> [Supplied information]:
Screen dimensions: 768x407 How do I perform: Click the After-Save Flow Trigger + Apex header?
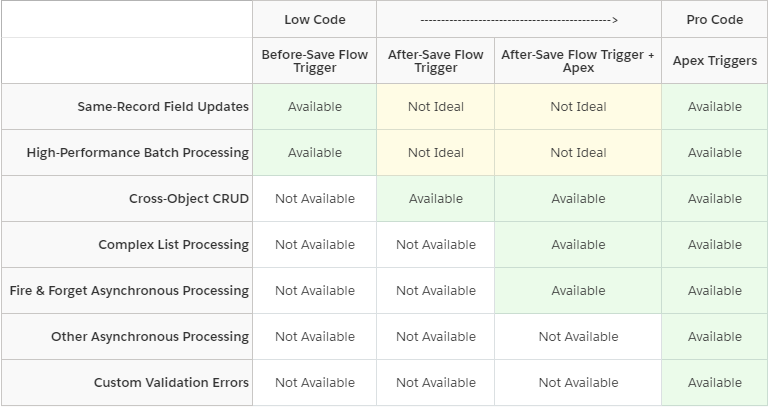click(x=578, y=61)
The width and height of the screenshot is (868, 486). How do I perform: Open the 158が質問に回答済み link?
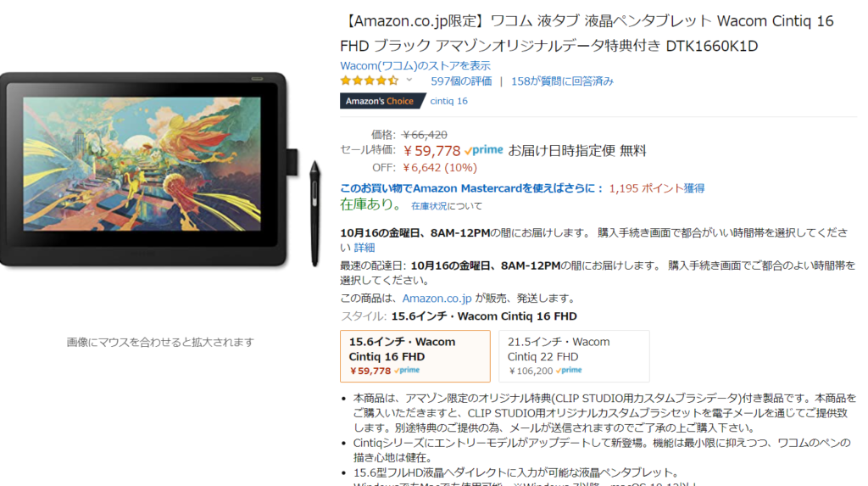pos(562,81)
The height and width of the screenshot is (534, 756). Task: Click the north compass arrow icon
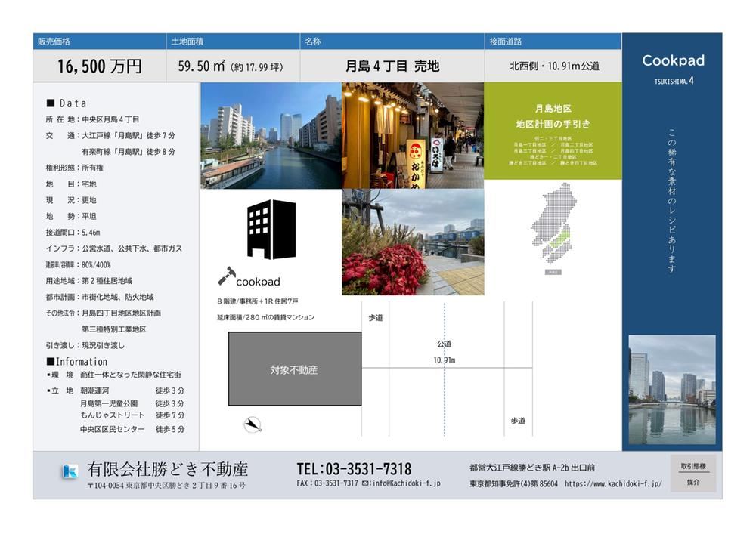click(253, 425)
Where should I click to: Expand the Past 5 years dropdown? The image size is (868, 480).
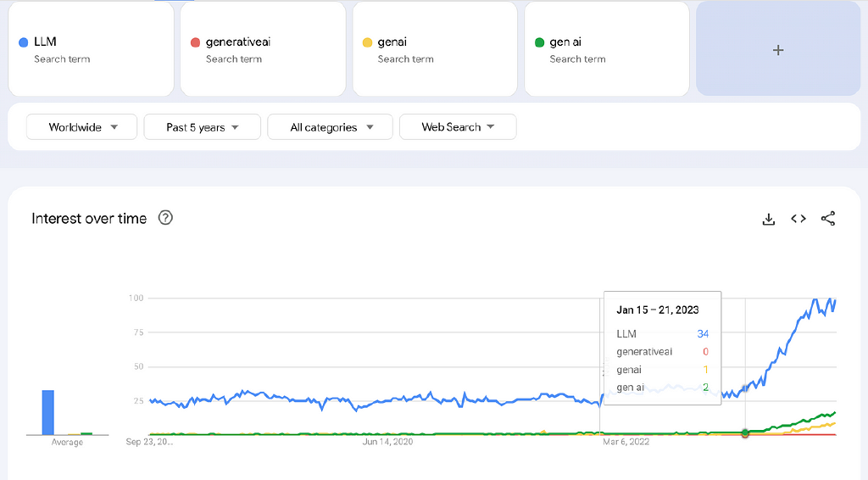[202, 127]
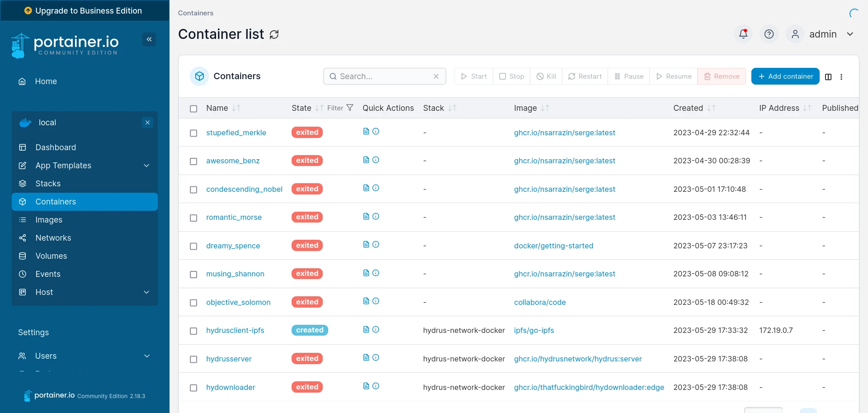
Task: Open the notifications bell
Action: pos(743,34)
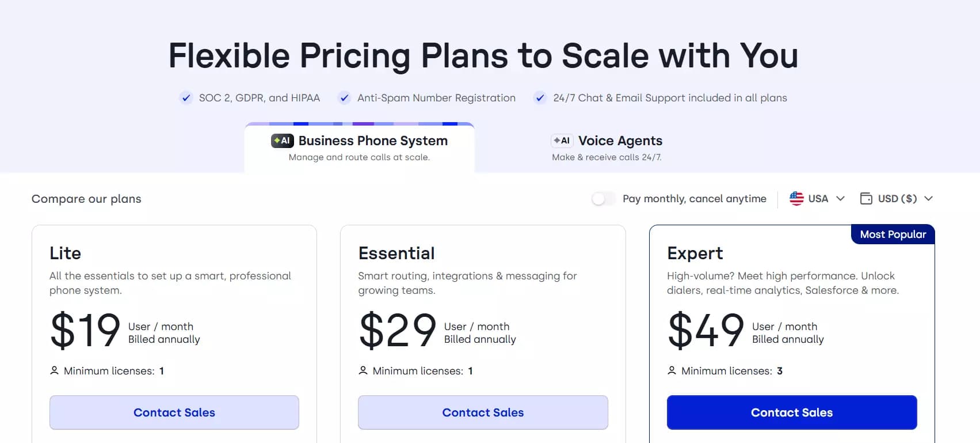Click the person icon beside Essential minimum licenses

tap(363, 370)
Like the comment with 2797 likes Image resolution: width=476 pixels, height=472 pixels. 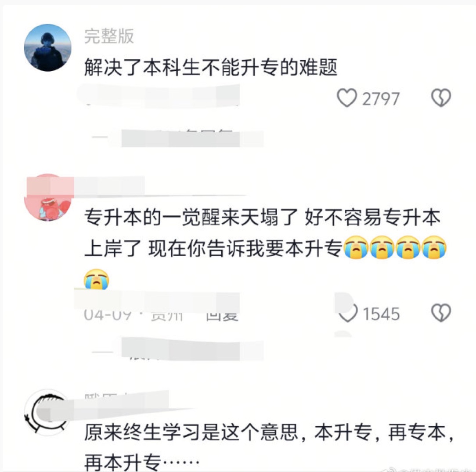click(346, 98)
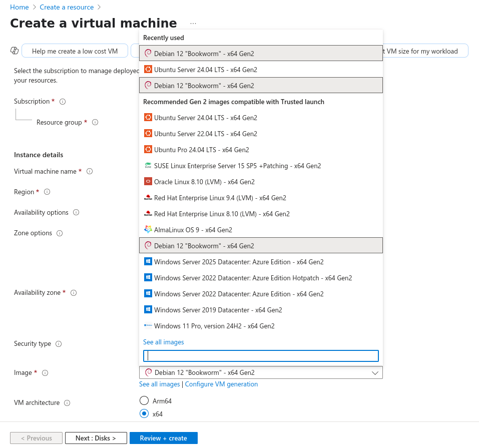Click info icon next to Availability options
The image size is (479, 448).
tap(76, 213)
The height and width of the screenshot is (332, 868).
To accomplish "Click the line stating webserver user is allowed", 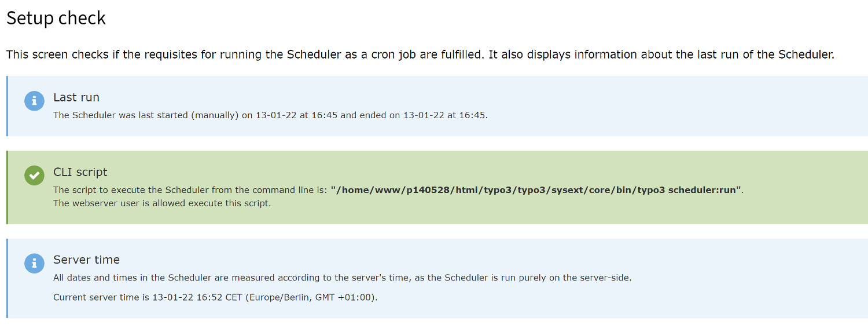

* * *

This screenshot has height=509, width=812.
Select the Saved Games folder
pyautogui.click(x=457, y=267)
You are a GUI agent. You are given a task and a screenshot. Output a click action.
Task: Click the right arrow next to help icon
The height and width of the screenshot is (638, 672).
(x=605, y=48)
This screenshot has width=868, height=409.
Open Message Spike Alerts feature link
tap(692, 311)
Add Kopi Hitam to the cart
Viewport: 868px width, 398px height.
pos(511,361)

--

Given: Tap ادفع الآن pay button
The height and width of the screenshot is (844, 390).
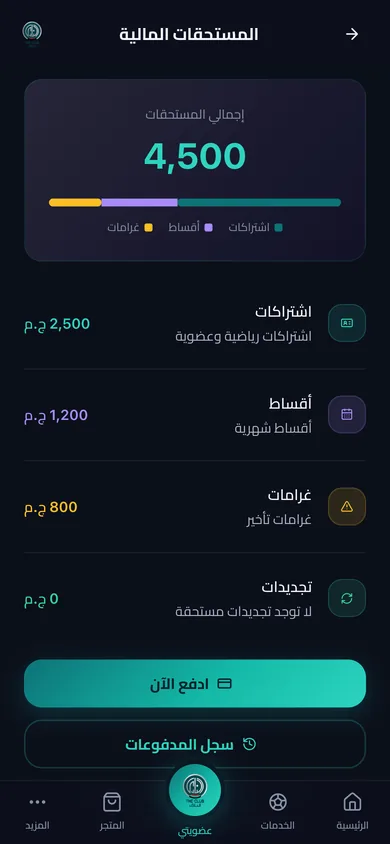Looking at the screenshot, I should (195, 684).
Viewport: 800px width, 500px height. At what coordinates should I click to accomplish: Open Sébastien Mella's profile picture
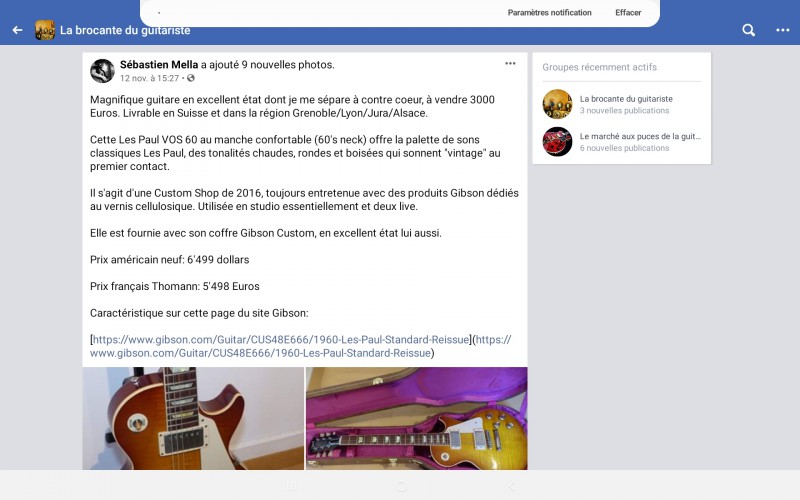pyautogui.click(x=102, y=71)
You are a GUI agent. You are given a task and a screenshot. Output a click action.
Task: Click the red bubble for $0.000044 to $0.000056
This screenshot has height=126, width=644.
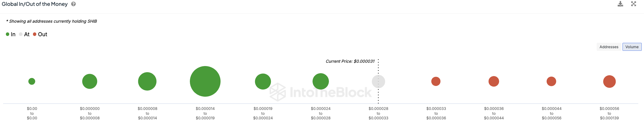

> [Work order]:
Each line above with the word "This" needs to be copied.

> [Response to the exercise]:
This screenshot has height=509, width=812.
This screenshot has width=868, height=409.
This screenshot has height=126, width=644.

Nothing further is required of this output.